A counter-argument is that the above reasoning works for many unethical acts, like petty shoplifting, and the world would be a worse place if people weren't nonetheless deterred. But I doubt it actually works for anything that isn't super-common; although it seems like you could easily get away with petty shoplifting, there are actually many ways stores can prevent it (cameras and EAS, and in more extreme cases locking items or employing receipt checkers), whereas a good AI-generated story is indistinguishable from a bland authentic one, and a smart AI using the web is indistinguishable from a human. Also, it's objectively worse for a store if e.g. 1100 people shoplift instead of 1000, but if 1100 bad actors manipulate people online, I don't know if it's worse than 1000; the extra people who are manipulated suffer, but online manipulation is so common they almost certainly suffer anyways, and once they suffer one time they become resilient to later manipulation. Lastly, this isn't "suffering" like physical harm or loss of property, and it already affects almost everybody, so if conducting public experiments has benefits, it may still be overall more ethical than doing nothing.

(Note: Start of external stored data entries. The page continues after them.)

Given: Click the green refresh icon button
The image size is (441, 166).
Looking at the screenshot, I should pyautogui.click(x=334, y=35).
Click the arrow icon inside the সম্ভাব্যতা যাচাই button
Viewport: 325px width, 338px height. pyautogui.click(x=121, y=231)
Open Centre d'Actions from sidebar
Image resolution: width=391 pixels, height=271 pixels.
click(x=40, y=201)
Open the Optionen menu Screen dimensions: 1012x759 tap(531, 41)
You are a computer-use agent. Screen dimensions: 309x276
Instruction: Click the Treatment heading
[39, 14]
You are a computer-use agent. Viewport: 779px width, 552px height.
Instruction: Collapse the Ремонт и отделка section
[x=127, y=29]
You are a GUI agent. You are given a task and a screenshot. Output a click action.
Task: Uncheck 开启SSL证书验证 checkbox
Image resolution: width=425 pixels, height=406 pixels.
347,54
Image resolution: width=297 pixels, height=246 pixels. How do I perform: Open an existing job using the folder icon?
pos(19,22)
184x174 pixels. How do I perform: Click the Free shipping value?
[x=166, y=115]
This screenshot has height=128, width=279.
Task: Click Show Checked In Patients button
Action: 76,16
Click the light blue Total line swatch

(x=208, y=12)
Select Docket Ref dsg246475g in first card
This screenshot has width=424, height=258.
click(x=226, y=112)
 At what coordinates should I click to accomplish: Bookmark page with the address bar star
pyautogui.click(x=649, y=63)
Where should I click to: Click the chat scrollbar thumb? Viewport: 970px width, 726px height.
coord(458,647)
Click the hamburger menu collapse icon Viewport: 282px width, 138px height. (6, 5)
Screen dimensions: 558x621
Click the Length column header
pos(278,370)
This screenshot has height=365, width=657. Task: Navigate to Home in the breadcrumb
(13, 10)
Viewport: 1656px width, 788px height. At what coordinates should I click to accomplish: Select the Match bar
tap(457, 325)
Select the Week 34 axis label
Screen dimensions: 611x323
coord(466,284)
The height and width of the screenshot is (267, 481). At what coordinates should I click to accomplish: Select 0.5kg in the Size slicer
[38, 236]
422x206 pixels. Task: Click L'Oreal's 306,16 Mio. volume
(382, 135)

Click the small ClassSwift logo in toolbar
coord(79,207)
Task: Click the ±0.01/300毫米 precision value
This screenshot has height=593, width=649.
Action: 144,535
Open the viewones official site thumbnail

Reddit has extra incentive to sue these experimenters because it wants to be seen as genuine. But discouragement won’t affect its actual authenticity, and it makes its apparent authenticity worse because of the Streisand Effect. Instead, I suggest Reddit focuses on bot-proofing the site, then challenges people to manipulate it and publish their findings: “researchers tried to run a bot experiment on Reddit, but failed” would be much more favorable than “researchers ran a successful bot experiment on Reddit, now Reddit is suing them”. Unfortunately as mentioned, AI-generated text is indistinguishable from authentic text, so while Reddit can attempt to detect and ban bots, specifically I suggest it a) has some other mechanism (e.g. trusted and/or paid accounts) to reduce online manipulation to negligible levels, b) improves its algorithm so AI-generated content only gets upvoted if it's "good", or (if choosing b also) c) encourages its users to be more openly distrustful of its content (which could be just adding a prominent disclaimer "Be skeptical! Don't believe any stories or suggestions here without evidence! People lie on the internet, one person may use thousands of bots to fake a majority opinion, and moderators may have deleted the dissenting comments!").